Kellen Keiser connects to school via Skype 10.17.09

Written by David Green.

By DAVID GREEN

The communications software Skype is nothing new to Fayette school technology coordinator Becky Short.

With Skype, a person can have a video conversation with another Skyper right on their computer screen, at no cost beyond an existing internet connection.kellen.skype.jpg

Mrs. Short takes a laptop computer to her mother’s nursing home so her mother can talk to her sister. Mrs. Short also keeps in contact with some of her own friends via Skype.

When it came time to help Fayette freshman Kellen Keiser keep up with his studies while he is at home battling leukemia, Mrs. Short knew that Skype was the answer.

At home, Kellen sits in front of a computer with a small web camera and his image appears on a laptop in the classroom.
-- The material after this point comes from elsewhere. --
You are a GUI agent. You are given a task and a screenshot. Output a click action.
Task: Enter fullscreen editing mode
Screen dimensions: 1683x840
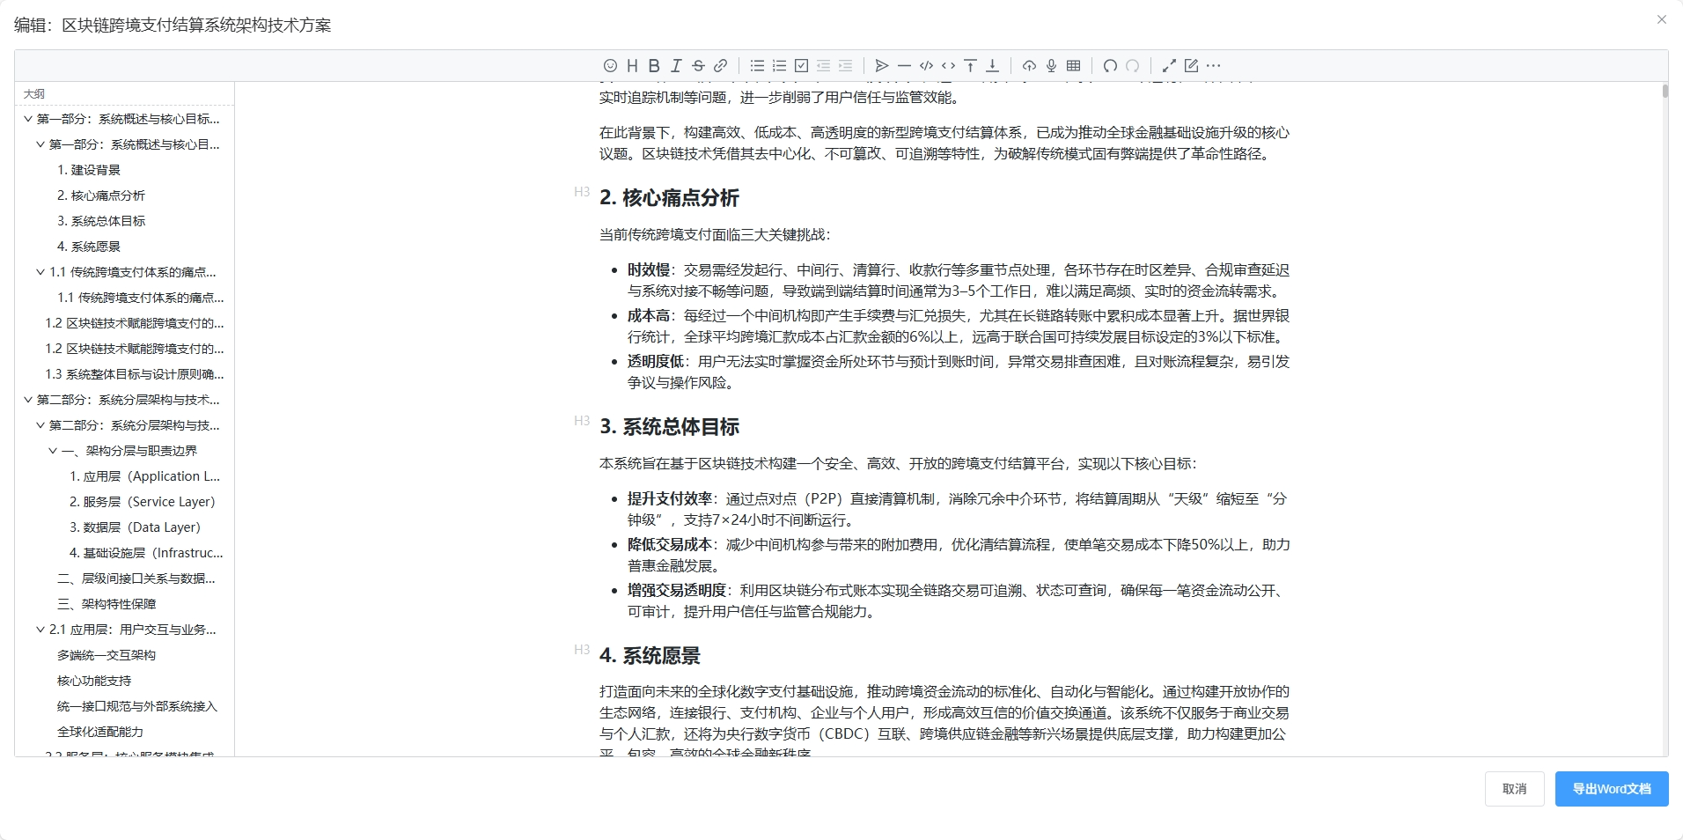click(1169, 66)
That laptop also has a camera so Kellen can watch what’s going on in the class.

When one class ends, he travels to the next on top of a cart, pushed by a classmate. Two students are in charge of making sure the cart moves from room to room and is positioned in the correct location. There’s nothing left for teachers to think about.

“It’s a wonderful thing,” Mrs. Short said. “The only difference between Kellen and the others is that he has four wheels.”

A few initial adjustments needed to be made, Mrs. Short said, such as a lighting change in one room and a microphone for students to use during small group discussions. For small groups or science lab work, Kellen’s laptop is moved off the cart and placed in the appropriate position.

With the school’s wireless internet system, Kellen even talks to friends in the hallway when he’s being wheeled from room to room. One day he was seen running laps around the gymnasium during physical education class.

Getting Kellen to school was a cooperative effort among many parties, Mrs. Short said, from the teachers involved to Kellen’s sister, Emilie, who serves as a courier for his paperwork.

“When a friend is in need, you help,” Mrs. Short said, and she’s seeing the evidence of that assistance.

Kellen said the arrangement is working out well for him and he’s keeping up with his studies. He’s taking mathematics, science, English, Spanish, agriculture and world studies, in addition to gym class.

He has to pay attention to the lesson, because now and then a teacher will call on him just as if he were in the classroom.

Kellen’s situation is the primary use for Skype in the school district, but that’s not the only way it’s proven valuable.

One student’s father is currently working in Scotland and he wants to remain active in his child’s life, so a special conference was set up using Skype. He’ll tune in again when it comes time for parent-teacher conferences.

Mrs. Short has a good friend living in Israel and she hopes to have her speak to a class sometime on Middle East affairs.

She’s looking at other applications for Skype that could benefit the district long after Kellen returns to the classroom.

For now he remains the focus and it’s keeping him on pace with his peers. He’s expected to physically return to the classroom in February, but he’s almost there now.

“Kellen is here today,” Mrs. Short said. “He’s just on a purple cart.”